Stored dataset items
►

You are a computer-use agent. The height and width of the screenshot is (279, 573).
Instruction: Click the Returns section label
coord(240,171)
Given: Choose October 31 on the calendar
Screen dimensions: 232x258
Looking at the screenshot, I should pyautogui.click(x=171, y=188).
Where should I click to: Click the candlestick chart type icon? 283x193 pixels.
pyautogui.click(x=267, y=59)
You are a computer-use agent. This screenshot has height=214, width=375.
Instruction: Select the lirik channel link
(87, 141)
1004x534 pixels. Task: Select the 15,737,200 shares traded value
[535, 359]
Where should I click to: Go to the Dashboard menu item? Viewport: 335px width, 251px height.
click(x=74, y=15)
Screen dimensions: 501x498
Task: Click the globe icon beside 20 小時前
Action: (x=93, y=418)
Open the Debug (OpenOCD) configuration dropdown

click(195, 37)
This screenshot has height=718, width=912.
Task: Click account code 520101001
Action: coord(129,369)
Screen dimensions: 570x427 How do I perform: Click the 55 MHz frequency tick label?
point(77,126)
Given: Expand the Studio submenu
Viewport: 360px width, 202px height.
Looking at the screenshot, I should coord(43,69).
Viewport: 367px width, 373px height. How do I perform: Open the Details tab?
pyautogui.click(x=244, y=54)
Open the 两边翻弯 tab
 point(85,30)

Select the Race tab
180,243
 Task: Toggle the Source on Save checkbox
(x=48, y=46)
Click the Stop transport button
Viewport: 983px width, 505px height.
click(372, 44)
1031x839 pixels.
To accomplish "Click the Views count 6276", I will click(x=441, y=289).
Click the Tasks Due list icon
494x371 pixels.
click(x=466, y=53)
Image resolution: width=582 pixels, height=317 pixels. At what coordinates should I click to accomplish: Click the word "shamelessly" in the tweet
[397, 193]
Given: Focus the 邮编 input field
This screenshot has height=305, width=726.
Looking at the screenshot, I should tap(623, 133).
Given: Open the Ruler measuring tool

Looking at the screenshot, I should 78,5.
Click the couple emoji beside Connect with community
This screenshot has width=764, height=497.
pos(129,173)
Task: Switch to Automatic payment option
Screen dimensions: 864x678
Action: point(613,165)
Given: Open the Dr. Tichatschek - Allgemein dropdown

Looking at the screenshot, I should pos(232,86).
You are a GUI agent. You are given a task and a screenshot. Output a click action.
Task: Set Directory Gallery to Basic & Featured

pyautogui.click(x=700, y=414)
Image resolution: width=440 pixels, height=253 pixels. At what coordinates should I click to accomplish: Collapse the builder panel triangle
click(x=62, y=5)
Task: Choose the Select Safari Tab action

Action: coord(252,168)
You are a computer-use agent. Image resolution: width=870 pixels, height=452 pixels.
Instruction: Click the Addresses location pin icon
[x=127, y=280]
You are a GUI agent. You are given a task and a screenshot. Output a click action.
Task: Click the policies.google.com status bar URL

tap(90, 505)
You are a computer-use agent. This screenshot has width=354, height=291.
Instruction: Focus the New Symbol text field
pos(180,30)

◄

--- Brief ---
Would you copy the data exactly as shown above?

--- Result ---
You are a computer-use agent. The height and width of the screenshot is (279, 573).
Instruction: Click the Returns section label
coord(240,171)
Given: Choose October 31 on the calendar
Screen dimensions: 232x258
Looking at the screenshot, I should pyautogui.click(x=171, y=188).
Where should I click to: Click the candlestick chart type icon? 283x193 pixels.
pyautogui.click(x=267, y=59)
You are a computer-use agent. This screenshot has height=214, width=375.
Instruction: Select the lirik channel link
(87, 141)
1004x534 pixels. Task: Select the 15,737,200 shares traded value
[535, 359]
Where should I click to: Go to the Dashboard menu item? Viewport: 335px width, 251px height.
click(x=74, y=15)
Screen dimensions: 501x498
Task: Click the globe icon beside 20 小時前
Action: (x=93, y=418)
Open the Debug (OpenOCD) configuration dropdown

click(195, 37)
This screenshot has height=718, width=912.
Task: Click account code 520101001
Action: coord(129,369)
Screen dimensions: 570x427 How do I perform: Click the 55 MHz frequency tick label?
point(77,126)
Given: Expand the Studio submenu
Viewport: 360px width, 202px height.
Looking at the screenshot, I should coord(43,69).
Viewport: 367px width, 373px height. How do I perform: Open the Details tab?
pyautogui.click(x=244, y=54)
Open the 两边翻弯 tab
 point(85,30)

Select the Race tab
180,243
 Task: Toggle the Source on Save checkbox
(x=48, y=46)
Click the Stop transport button
Viewport: 983px width, 505px height.
click(372, 44)
1031x839 pixels.
To accomplish "Click the Views count 6276", I will click(x=441, y=289).
Click the Tasks Due list icon
494x371 pixels.
click(x=466, y=53)
Image resolution: width=582 pixels, height=317 pixels. At what coordinates should I click to accomplish: Click the word "shamelessly" in the tweet
[397, 193]
Given: Focus the 邮编 input field
This screenshot has height=305, width=726.
Looking at the screenshot, I should tap(623, 133).
Given: Open the Ruler measuring tool

Looking at the screenshot, I should 78,5.
Click the couple emoji beside Connect with community
This screenshot has width=764, height=497.
pos(129,173)
Task: Switch to Automatic payment option
Screen dimensions: 864x678
Action: point(613,165)
Given: Open the Dr. Tichatschek - Allgemein dropdown

Looking at the screenshot, I should pos(232,86).
You are a GUI agent. You are given a task and a screenshot. Output a click action.
Task: Set Directory Gallery to Basic & Featured

pyautogui.click(x=700, y=414)
Image resolution: width=440 pixels, height=253 pixels. At what coordinates should I click to accomplish: Collapse the builder panel triangle
click(x=62, y=5)
Task: Choose the Select Safari Tab action

Action: coord(252,168)
You are a computer-use agent. Image resolution: width=870 pixels, height=452 pixels.
Instruction: Click the Addresses location pin icon
[x=127, y=280]
You are a GUI agent. You are given a task and a screenshot. Output a click action.
Task: Click the policies.google.com status bar URL

tap(90, 505)
You are a computer-use agent. This screenshot has width=354, height=291.
Instruction: Focus the New Symbol text field
pos(180,30)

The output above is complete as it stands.